Start of Dataset

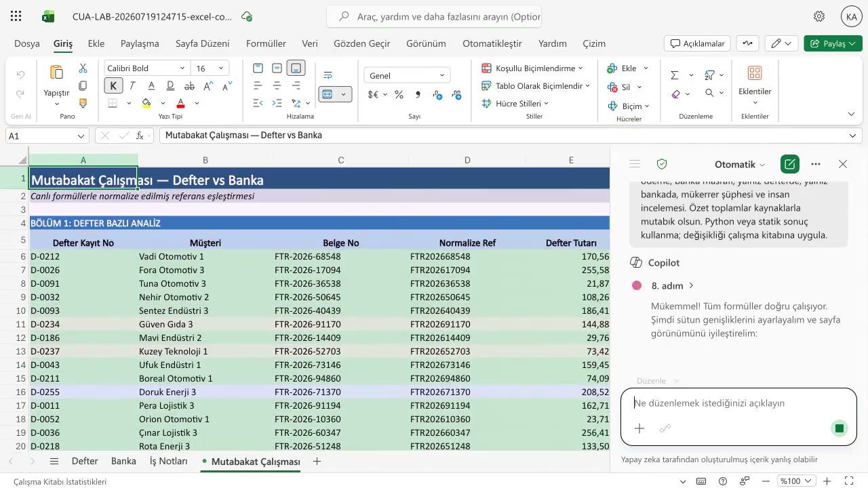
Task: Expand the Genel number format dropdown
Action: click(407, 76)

End of Dataset
Start of Dataset

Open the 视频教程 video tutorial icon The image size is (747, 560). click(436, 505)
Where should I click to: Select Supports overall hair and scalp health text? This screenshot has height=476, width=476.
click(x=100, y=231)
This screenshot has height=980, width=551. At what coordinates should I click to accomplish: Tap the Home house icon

End of Dataset
Start of Dataset

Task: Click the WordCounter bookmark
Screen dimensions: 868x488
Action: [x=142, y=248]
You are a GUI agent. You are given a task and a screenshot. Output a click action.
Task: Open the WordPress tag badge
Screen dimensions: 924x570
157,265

End of Dataset

Exercise requirements:
Using the listing above, report each line that mentions the word "icon".

Worked solution:
Open the 视频教程 video tutorial icon The image size is (747, 560). click(436, 505)
This screenshot has height=980, width=551. At what coordinates should I click to accomplish: Tap the Home house icon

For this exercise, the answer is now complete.